Amazonia-1, the primary satellite, is expected to be injected into orbit about 18 minutes after lift-off
ISRO successfully launched Brazil’s optical earth observation satellite, Amazonia-1 and 18 co-passenger satellites from India  and the U.S.A.  successfully from the Satish Dhawan Space, SHAR, at Sriharikota, on Sunday.
The satellites were carried on board the PSLV-C51, the 53rd flight of India’s workhorse launch vehicle and the first dedicated mission for New Space India Ltd (NSIL), the commercial arm of ISRO. The mission was undertaken under a commercial arrangement with Spaceflight Inc., USA.
The PSLV-C51, equipped with two solid strap-on boosters, the third such launch of the PSLV-DL variant, lifted off at 10.24 a.m. from the first launch pad at Sriharikota.
Of the 18 satellites, 13 were from the U.S.A , one of them a technology demonstration satellite and the remaining for 2-way satellite communications and data relay.
Five satellites belong to India — the Satish Dhawan SAT (SDSAT) built by Space Kidz India is a nano-satellite intended to study the radiation levels, space weather and demonstrate long range communication technologies and the UNITYsat, a combination of three satellites intended for providing radio relay services.
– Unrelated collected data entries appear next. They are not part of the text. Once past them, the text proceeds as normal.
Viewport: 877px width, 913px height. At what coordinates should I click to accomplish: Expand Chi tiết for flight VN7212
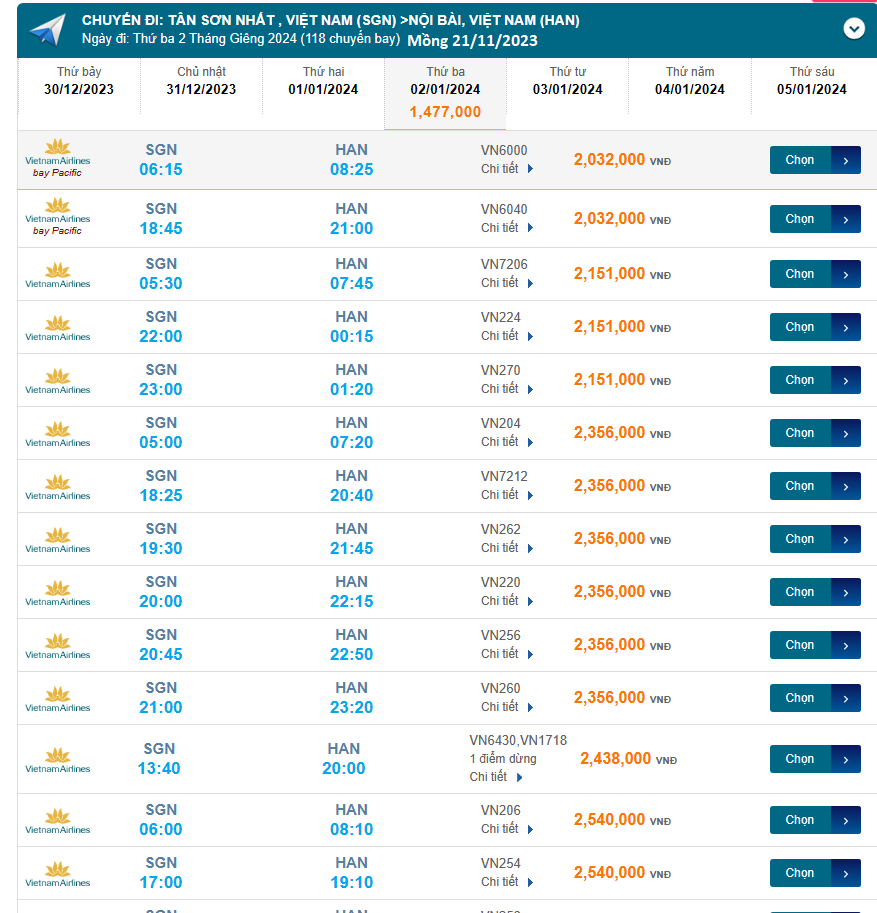[507, 495]
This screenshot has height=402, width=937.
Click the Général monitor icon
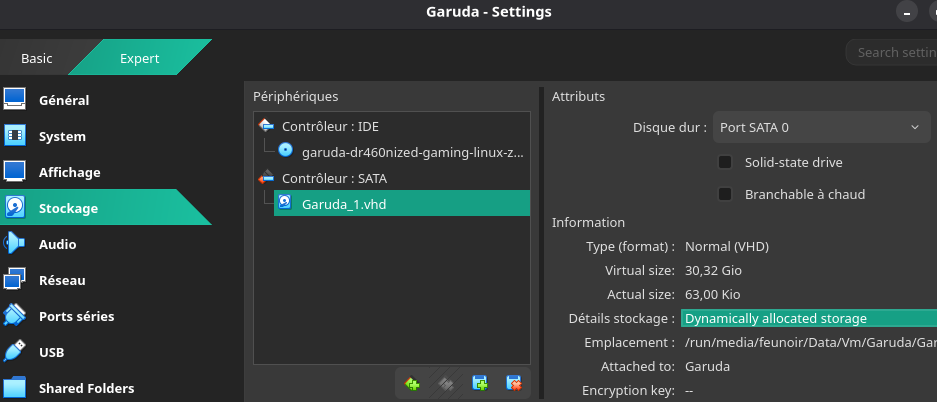click(x=15, y=100)
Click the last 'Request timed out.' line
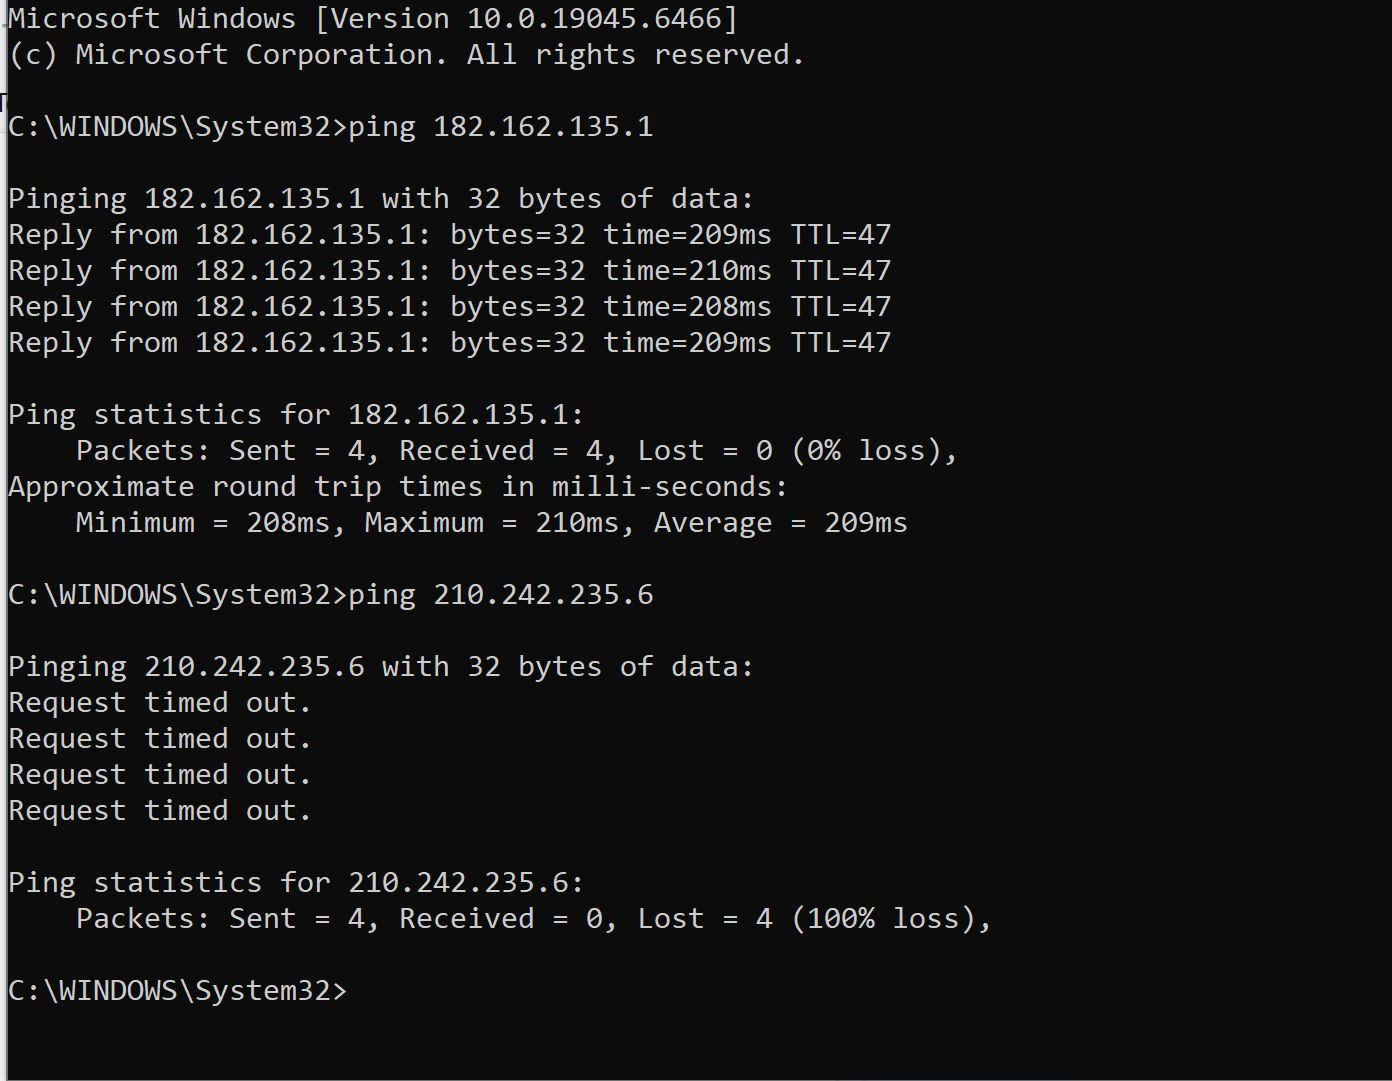Viewport: 1392px width, 1081px height. 160,811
The UNITYsat was designed and built as a joint development by the Jeppiar Institute of Technology, Sriperumbudur, G.H. Raisoni College of Engineering, Nagpur and Sri Shakthi Institute of Engineering and Technology, Coimbatore.
Roughly 16 minutes after lift-off, the PS-4 engine was cut-off and the Amazonia-1, weighing 637 kg, belonging to the National Institute for Space Research (INPE), was separated a minute later. The satellite will further strengthen the existing structure by providing remote sensing data to users for monitoring deforestation in the Amazon region and for analysis of diversified agriculture across the Brazilian territory, according to ISRO. The Amazonia-1 was injected into its precise orbit of 758 km in a sun-synchronous polar orbit.
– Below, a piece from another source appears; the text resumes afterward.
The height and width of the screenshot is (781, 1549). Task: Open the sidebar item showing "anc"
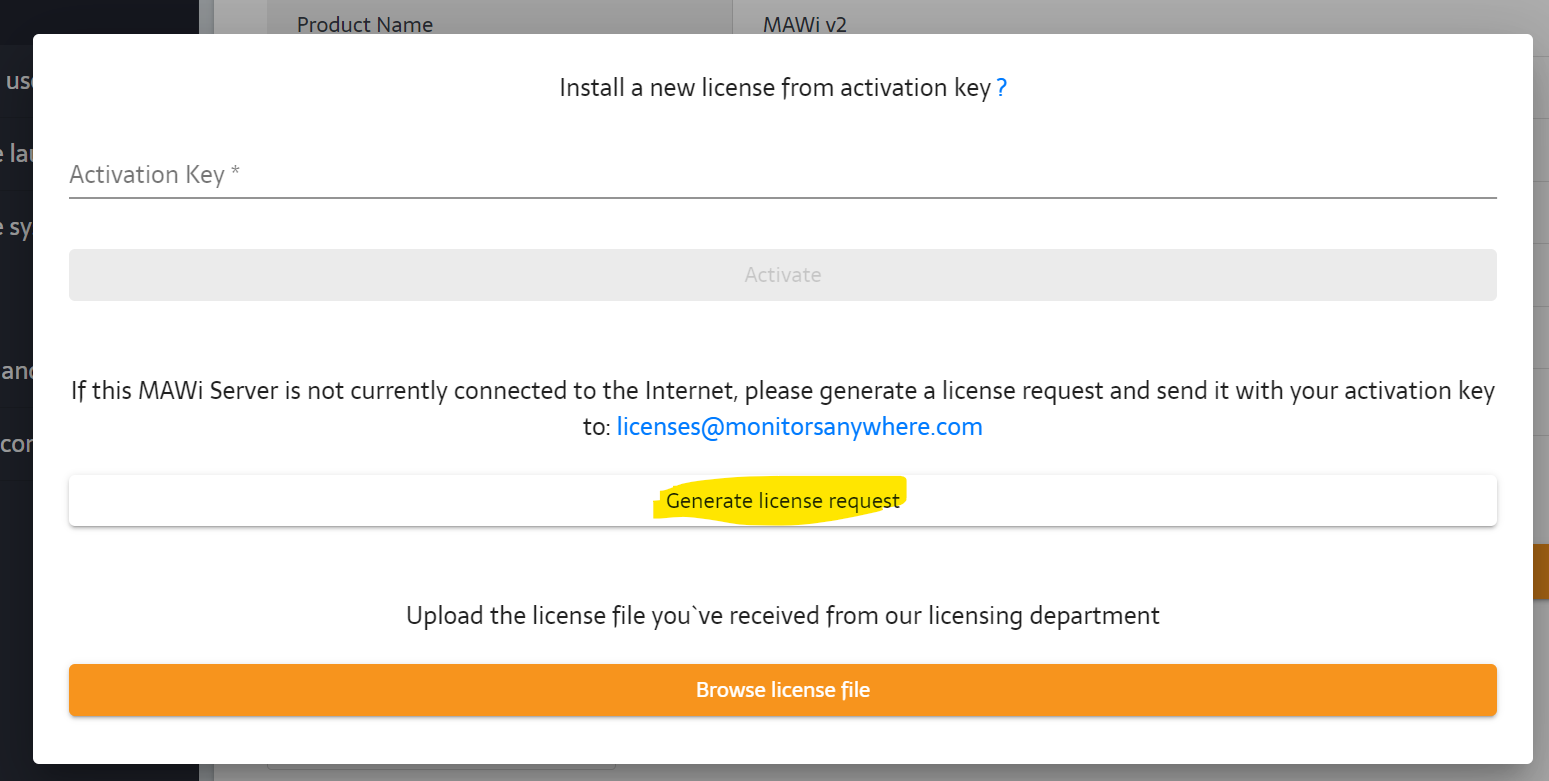16,372
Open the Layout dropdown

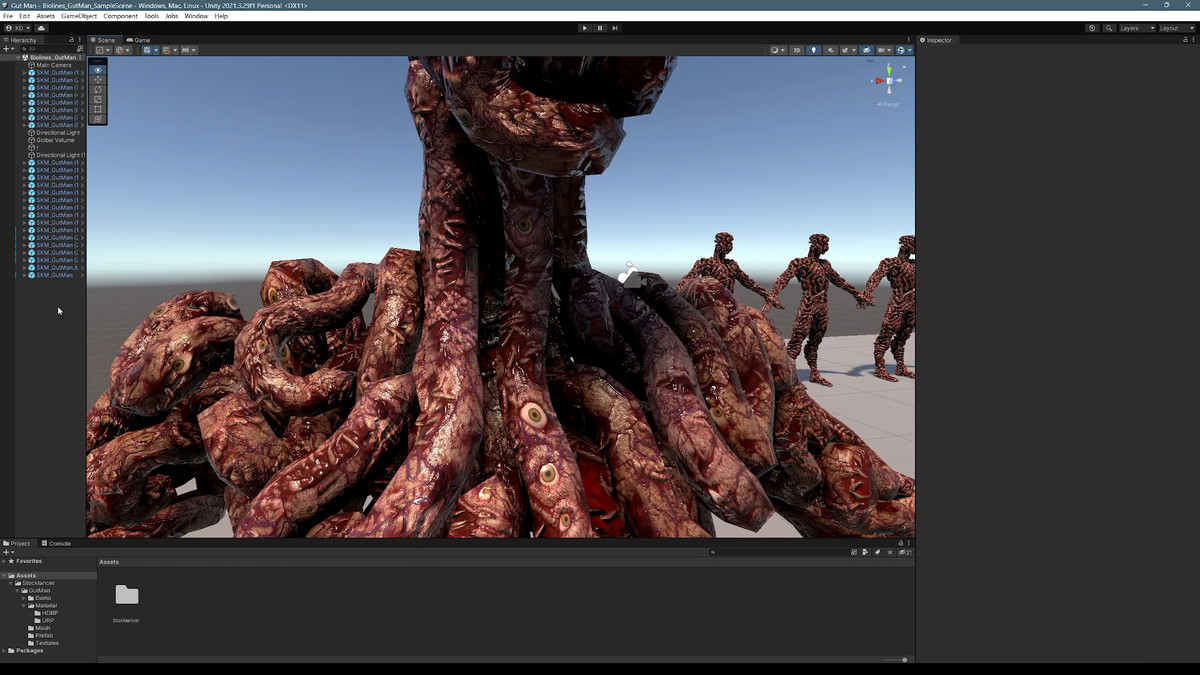pyautogui.click(x=1175, y=28)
“This moment represents the top of all this effort made by so many people in our National Institute for Space Research and our Space agency. This is a very important mission for Brazil and it represents a new era for Brazilian industry for satellites. This is one positive step of our partnership that is going to grow. Congratulations on a beautiful launch. We are going to work together and this is the beginning of our partnership,” Marcos Cesar Pontes, Minister of Science, Technology and Innovation, Brazil, said.
Following that, the other 18 customer satellites were placed into their intended orbits. The entire operation of the mission took about 1 hour and 55 minutes to completion.
“This particular mission is special because these five Indian satellites are coming under the new space reform announced by the Government of India. These institutes have done an excellent job. ISRO has promoted, handheld and all along helped them to build these satellites technically correctly to launch them,” ISRO Chairman, K. Sivan said.
He said ISRO has 14 missions planned this year, including the first unmanned mission around the end of the year.